• Given entries:
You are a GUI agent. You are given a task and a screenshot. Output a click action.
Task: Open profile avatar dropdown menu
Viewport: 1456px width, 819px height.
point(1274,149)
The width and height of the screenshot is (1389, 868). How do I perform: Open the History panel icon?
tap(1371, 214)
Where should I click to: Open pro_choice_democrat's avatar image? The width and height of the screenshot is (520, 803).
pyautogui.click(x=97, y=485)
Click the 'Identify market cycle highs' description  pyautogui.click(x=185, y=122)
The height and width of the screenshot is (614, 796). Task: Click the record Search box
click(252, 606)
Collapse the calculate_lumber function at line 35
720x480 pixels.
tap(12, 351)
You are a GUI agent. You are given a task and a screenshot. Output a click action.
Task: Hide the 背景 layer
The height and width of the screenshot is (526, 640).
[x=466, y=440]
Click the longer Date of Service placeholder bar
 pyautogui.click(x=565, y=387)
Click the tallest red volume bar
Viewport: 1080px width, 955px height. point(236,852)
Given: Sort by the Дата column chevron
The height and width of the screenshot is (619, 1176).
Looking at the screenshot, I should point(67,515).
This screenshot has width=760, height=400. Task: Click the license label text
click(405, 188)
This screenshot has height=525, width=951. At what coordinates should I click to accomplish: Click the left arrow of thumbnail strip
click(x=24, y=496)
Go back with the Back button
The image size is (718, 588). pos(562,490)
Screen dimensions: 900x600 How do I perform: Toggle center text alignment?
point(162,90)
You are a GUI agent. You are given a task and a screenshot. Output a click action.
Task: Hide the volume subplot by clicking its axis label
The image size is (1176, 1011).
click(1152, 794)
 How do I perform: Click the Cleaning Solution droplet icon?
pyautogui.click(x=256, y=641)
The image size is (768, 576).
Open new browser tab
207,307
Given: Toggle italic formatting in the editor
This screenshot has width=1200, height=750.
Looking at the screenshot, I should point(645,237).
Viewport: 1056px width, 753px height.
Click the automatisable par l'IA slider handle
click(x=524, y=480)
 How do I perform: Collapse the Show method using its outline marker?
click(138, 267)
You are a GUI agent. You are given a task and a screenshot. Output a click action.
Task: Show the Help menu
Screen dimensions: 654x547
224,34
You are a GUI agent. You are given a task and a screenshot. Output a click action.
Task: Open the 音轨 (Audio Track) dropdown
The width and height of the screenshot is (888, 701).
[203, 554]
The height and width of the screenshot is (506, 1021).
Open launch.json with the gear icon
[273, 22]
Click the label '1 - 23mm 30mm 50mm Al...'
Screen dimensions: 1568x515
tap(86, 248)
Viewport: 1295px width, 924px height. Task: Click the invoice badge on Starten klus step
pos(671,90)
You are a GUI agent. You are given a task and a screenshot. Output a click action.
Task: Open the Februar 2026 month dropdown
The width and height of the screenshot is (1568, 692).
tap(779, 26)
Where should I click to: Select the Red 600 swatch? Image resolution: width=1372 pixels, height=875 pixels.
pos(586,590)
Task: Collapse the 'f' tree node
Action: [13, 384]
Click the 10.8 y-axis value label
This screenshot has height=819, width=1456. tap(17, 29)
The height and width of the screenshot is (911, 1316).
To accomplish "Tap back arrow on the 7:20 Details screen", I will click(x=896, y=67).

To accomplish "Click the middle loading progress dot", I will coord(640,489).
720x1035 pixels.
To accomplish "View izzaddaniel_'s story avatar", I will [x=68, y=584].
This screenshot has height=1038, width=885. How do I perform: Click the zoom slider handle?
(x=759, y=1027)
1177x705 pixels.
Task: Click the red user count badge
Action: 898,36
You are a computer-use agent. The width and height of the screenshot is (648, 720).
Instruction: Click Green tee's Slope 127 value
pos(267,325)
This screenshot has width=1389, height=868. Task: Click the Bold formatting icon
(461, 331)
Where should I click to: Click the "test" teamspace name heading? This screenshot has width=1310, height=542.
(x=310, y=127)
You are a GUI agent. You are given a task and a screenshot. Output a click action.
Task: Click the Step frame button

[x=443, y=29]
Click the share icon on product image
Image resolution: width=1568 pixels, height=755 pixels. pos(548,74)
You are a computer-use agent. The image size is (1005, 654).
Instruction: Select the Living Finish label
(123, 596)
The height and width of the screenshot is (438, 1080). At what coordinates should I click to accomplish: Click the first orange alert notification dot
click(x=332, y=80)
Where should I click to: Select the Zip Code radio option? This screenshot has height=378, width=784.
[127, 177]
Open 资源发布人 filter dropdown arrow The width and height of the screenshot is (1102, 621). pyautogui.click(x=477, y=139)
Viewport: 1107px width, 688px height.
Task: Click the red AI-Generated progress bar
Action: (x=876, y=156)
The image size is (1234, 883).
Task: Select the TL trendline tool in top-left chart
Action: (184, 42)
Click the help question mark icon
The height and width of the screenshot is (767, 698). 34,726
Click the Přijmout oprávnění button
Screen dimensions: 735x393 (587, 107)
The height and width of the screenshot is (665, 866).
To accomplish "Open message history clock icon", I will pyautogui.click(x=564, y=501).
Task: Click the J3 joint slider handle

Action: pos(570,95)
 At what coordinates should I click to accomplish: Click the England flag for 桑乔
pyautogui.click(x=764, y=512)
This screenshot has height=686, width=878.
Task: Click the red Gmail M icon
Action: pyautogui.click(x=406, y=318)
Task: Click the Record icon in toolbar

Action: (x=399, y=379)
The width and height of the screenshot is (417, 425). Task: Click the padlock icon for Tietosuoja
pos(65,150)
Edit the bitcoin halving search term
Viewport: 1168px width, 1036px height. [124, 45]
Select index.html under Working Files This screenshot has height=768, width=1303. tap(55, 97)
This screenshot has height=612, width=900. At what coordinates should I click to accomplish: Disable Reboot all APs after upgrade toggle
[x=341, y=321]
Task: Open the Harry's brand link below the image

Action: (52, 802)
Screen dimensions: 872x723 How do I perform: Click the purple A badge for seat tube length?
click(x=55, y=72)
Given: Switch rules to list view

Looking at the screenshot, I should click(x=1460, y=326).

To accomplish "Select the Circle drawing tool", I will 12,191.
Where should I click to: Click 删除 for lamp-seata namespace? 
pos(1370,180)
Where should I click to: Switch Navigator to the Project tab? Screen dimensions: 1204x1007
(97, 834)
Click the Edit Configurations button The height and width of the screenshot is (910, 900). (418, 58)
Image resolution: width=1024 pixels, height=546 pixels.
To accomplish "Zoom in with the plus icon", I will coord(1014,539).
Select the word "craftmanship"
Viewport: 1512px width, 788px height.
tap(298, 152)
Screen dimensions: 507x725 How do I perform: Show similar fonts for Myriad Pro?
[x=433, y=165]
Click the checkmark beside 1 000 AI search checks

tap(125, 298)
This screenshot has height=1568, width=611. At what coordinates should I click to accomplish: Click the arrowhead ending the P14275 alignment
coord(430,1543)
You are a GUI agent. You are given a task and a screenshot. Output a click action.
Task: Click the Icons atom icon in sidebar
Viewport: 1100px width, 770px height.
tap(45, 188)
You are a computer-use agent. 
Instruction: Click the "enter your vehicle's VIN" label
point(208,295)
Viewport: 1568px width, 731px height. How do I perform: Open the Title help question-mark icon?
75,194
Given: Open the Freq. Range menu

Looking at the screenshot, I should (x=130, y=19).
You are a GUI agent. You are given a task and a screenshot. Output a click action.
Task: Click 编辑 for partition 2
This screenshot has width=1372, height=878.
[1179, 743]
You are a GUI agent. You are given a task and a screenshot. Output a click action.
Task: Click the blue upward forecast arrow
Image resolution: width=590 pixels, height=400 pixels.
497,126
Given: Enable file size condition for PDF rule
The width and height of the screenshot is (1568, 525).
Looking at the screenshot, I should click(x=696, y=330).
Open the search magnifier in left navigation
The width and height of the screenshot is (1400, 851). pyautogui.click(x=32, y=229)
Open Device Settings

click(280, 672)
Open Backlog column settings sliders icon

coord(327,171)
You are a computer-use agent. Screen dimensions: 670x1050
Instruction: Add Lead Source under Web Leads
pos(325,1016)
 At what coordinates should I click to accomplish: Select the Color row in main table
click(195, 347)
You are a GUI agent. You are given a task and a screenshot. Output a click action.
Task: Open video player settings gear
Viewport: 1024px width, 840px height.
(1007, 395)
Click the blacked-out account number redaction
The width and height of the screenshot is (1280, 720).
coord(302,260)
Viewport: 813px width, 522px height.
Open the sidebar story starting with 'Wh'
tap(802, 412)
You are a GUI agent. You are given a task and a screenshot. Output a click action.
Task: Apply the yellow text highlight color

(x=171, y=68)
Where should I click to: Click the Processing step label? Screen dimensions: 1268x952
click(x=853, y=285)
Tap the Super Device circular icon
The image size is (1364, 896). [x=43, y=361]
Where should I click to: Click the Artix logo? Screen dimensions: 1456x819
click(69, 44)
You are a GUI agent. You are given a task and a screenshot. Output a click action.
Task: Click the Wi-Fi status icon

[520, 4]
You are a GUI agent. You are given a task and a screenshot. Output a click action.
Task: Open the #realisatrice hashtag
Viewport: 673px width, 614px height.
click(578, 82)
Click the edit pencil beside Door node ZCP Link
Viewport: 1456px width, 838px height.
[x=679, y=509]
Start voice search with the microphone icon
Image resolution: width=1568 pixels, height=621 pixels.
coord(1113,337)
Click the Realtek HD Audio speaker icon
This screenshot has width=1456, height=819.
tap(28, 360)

• Goal: Recast the lines from the beginning of the entries through the line containing "tap(12, 351)", inclusive, as a JSON list of strings with one string per line. Omit any blank lines.

• Problem solution:
[
  "You are a GUI agent. You are given a task and a screenshot. Output a click action.",
  "Task: Open profile avatar dropdown menu",
  "Viewport: 1456px width, 819px height.",
  "point(1274,149)",
  "The width and height of the screenshot is (1389, 868). How do I perform: Open the History panel icon?",
  "tap(1371, 214)",
  "Where should I click to: Open pro_choice_democrat's avatar image? The width and height of the screenshot is (520, 803).",
  "pyautogui.click(x=97, y=485)",
  "Click the 'Identify market cycle highs' description  pyautogui.click(x=185, y=122)",
  "The height and width of the screenshot is (614, 796). Task: Click the record Search box",
  "click(252, 606)",
  "Collapse the calculate_lumber function at line 35",
  "720x480 pixels.",
  "tap(12, 351)"
]